How does the compiler pipeline correspond to Incremental Source Generation?-CodePudding

I'm having trouble understanding the Roslyn documentation and fiting it with what I see when working on an Incremental Source Generator.

As i understand it the Syntax Tree is the result of Parser's work (is that correct?). I have access to the syntax tree through IncrementalGeneratorInitializationContext.SyntaxProvider. What trips me up is that the GeneratorSyntaxContext has a property called SemanticModel which seems to allow access to the symbols. I thought symbols were the product of a compilation which should not be available when dealing with syntax.

This leads me to another question. Which part of the Compiler Pipeline corresponds to the compilation? Is it the Binder?

CodePudding user response：

There's not a direct correlation for an incremental generator and the pipeline. Honestly that diagram should really be phrased more as:

The parser produces SyntaxTree objects. (That's the dark green box.)
Multiple SyntaxTree objects can be stuck together to make a Compilation object which gives access for symbols (gray box.)
Given a Compilation and SyntaxTree, you can get a SemanticModel to ask further questions there (light green box).
Compilation has an emit API you can use (that's the light green box.)
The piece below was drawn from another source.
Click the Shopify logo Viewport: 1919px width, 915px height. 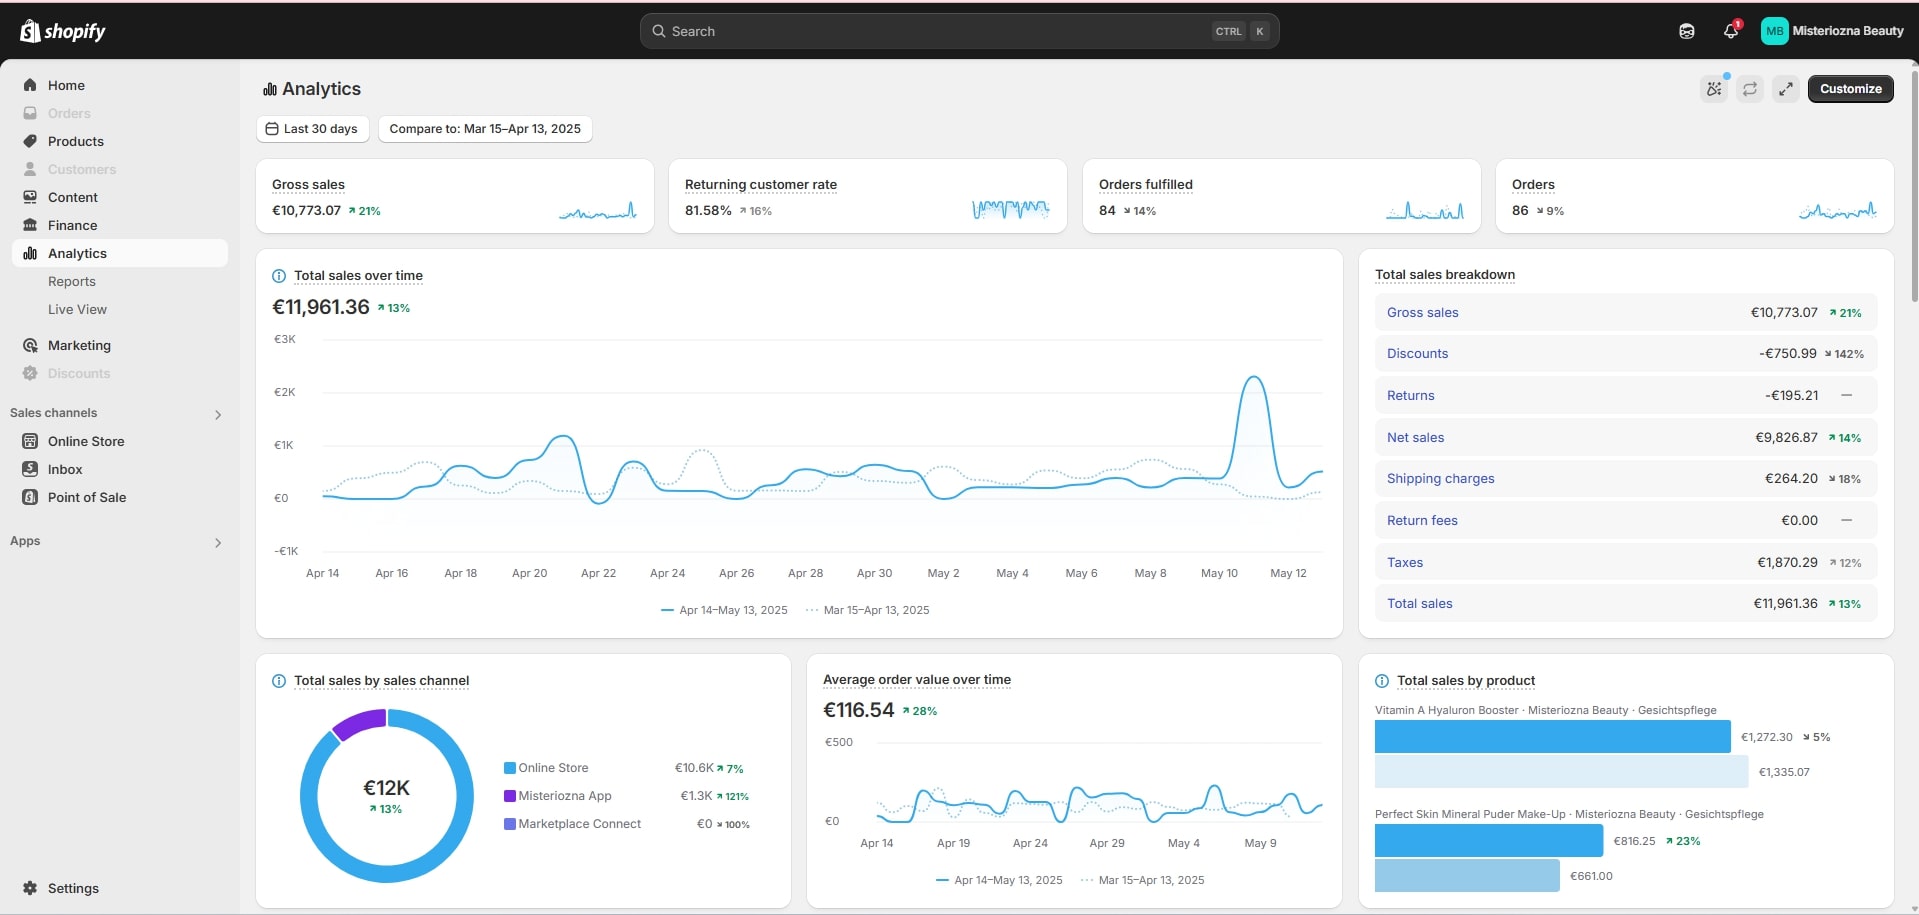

Think of it less as a pipeline and more the data structures as things point to other things, and you're stating in your generator what data structures you rely on. The idea is the more precise you can be, it lets us be faster in the IDE so we can rerun less the next time a keystroke happens.

In the IDE what's actually happening is a keystroke happens, we produce a new syntax tree for the file you edited, but we have all the existing trees that you didn't change. We produce a new compilation, and may rerun generators. We'll first run the "predicate" portion of the incremental syntax provider to find the nodes in the edited tree, but we still know the nodes from the prior run of your generator for the other trees. That way you're not having to reanalyze the parts that didn't change. We then give you an opportunity to look at the nodes a second time with semantics, which is more expensive.

The real goal with this is "walk through every syntax tree and find all the nodes that look like a specific pattern" is expensive, so this lets us stick caching in the middle to make that cheaper from one run to the next.